Renovate Setup Guide

This document explains how to set up Renovate for automated dependency management in the fnb project.

Overview

Renovate is configured to automatically update dependencies and create merge requests for: - Python package dependencies - Development tool dependencies - Documentation dependencies - Security vulnerability fixes

Configuration

The project includes a renovate.json configuration file with the following features:

Scheduling

• Weekly updates: Monday before 6am JST
• Monthly lock file maintenance: First day of each month
• Security updates: Immediate processing

Grouping Strategy

• Python production dependencies: Core runtime packages
• Python dev dependencies: Testing and development tools
• Documentation dependencies: MkDocs and related packages
• Testing dependencies: pytest and coverage tools

Auto-merge Rules

• Patch updates: Automatically merged for stable packages (typer, pydantic, etc.)
• Major updates: Require manual review
• Security updates: High priority with immediate notification

GitLab Integration

Step 1: Enable Renovate in GitLab

1. Go to your GitLab project settings
2. Navigate to Integrations
3. Search for Renovate
4. Enable the integration
5. Configure webhook URL (if using self-hosted Renovate)

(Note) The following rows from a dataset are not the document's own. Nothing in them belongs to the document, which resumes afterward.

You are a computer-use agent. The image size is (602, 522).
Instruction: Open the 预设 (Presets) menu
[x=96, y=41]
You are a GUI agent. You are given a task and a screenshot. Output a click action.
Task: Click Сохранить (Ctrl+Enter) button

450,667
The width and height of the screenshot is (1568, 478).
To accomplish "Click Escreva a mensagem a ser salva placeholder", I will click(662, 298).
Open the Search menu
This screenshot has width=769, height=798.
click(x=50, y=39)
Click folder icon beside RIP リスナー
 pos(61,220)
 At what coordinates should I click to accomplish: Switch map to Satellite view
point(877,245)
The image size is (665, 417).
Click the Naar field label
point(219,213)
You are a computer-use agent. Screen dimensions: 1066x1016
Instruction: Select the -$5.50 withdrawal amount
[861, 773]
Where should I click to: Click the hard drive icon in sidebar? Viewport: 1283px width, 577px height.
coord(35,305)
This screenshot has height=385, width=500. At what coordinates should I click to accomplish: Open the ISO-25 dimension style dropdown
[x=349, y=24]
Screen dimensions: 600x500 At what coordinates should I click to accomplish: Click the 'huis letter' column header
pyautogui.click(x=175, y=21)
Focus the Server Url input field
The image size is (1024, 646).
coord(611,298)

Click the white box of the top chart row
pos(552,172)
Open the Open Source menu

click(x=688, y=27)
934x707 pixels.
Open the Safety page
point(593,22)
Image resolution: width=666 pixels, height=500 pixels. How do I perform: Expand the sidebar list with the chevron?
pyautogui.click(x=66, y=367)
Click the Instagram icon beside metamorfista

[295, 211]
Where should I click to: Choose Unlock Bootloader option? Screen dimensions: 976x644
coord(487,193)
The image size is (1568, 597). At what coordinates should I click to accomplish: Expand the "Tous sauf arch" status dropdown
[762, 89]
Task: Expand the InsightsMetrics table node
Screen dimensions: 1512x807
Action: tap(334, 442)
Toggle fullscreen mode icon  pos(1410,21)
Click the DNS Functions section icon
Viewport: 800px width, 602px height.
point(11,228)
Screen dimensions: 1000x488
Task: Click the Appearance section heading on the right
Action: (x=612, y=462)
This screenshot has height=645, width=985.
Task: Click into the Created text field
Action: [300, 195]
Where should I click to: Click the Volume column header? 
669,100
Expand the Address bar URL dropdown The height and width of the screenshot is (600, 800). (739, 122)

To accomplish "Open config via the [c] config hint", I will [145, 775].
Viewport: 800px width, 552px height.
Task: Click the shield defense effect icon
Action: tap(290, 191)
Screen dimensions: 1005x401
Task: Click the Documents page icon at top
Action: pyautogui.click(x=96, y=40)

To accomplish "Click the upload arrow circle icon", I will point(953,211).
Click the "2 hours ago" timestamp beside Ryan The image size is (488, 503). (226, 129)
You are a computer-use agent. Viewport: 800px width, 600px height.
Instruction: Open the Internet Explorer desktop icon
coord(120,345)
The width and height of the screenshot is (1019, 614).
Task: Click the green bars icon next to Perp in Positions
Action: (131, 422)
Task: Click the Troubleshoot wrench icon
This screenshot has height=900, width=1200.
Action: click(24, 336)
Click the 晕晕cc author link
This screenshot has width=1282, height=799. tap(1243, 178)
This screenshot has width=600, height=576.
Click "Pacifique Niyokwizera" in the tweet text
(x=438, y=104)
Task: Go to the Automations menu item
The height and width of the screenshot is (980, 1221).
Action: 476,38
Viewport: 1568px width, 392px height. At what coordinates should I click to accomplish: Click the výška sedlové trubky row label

Step 2: Configure Renovate App (GitLab.com)

If using GitLab.com:

1. Visit Renovate GitLab App
2. Install the app for your project
3. Grant necessary permissions:
4. Read repository contents
5. Create merge requests
6. Update repository settings

Step 3: Verify Configuration

After setup, Renovate will: 1. Scan your pyproject.toml for dependencies 2. Create an initial "Configure Renovate" MR 3. Start creating dependency update MRs based on schedule

Testing Locally

Use the provided Taskfile tasks to simulate Renovate locally:

# Update all dependencies
task deps:update

# Test with updated dependencies
task deps:test

# Check for security vulnerabilities
task deps:security

CI/CD Integration

The project includes a special renovate-test job that runs enhanced testing for Renovate MRs:

• Comprehensive unit test suite
• Package integrity validation
• Installation testing from built wheel
• Command-line interface verification

Monitoring and Maintenance

Renovate Dashboard

Monitor Renovate activity at: - GitLab: Project → Merge Requests → Filter by "renovate" label - Renovate Dashboard: https://app.renovatebot.com/dashboard

Manual Intervention

Sometimes manual intervention is needed: - Merge conflicts: Renovate will rebase automatically - Failed tests: Review and fix compatibility issues - Major updates: Evaluate breaking changes carefully

Configuration Customization

The renovate.json file can be customized for:

Package-specific rules

{
  "packageRules": [
    {
      "matchPackageNames": ["specific-package"],
      "schedule": ["after 10pm on sunday"],
      "automerge": false
    }
  ]
}

Ignore specific packages

{
  "ignoreDeps": ["package-to-ignore"]
}

Custom commit messages

{
  "commitMessagePrefix": "⬆️ ",
  "semanticCommits": "enabled"
}

Security Considerations

Automated Security Updates

• High priority: Security updates are processed immediately
• Auto-merge: Critical patches are auto-merged after CI passes
• Notification: Security updates include detailed vulnerability info

Token Management

• GitLab tokens: Renovate uses GitLab's built-in authentication
• Registry access: No additional tokens needed for PyPI packages
• Permissions: Minimal required permissions for security

Review Process

1. Automated checks: CI/CD runs full test suite
2. Security scanning: Automated vulnerability assessment
3. Manual review: Major updates require human approval
4. Rollback plan: Easy revert via GitLab MR interface

Troubleshooting

Common Issues

Renovate not creating MRs: - Check repository permissions - Verify renovate.json syntax with JSON Schema - Review Renovate logs in GitLab CI

CI failures on Renovate MRs: - Check compatibility with updated dependencies - Review test failures and adapt code if needed - Use task deps:test to reproduce locally

Too many MRs created: - Adjust prConcurrentLimit in configuration - Group related dependencies together - Modify scheduling to reduce frequency

Getting Help

• Renovate Documentation: docs.renovatebot.com
• GitLab Integration: GitLab Renovate docs
• Community Support: GitHub Discussions

Maintenance Schedule

Weekly Tasks (Automated)

• Dependency updates via Renovate MRs
• Security vulnerability scanning
• Automated testing of updates

Monthly Tasks (Semi-automated)

• Lock file maintenance
• Review major version updates
• Update Renovate configuration if needed

Quarterly Tasks (Manual)

• Review dependency strategy
• Update grouping rules
• Evaluate new packages for auto-merge

This setup ensures fnb dependencies stay current while maintaining stability and security.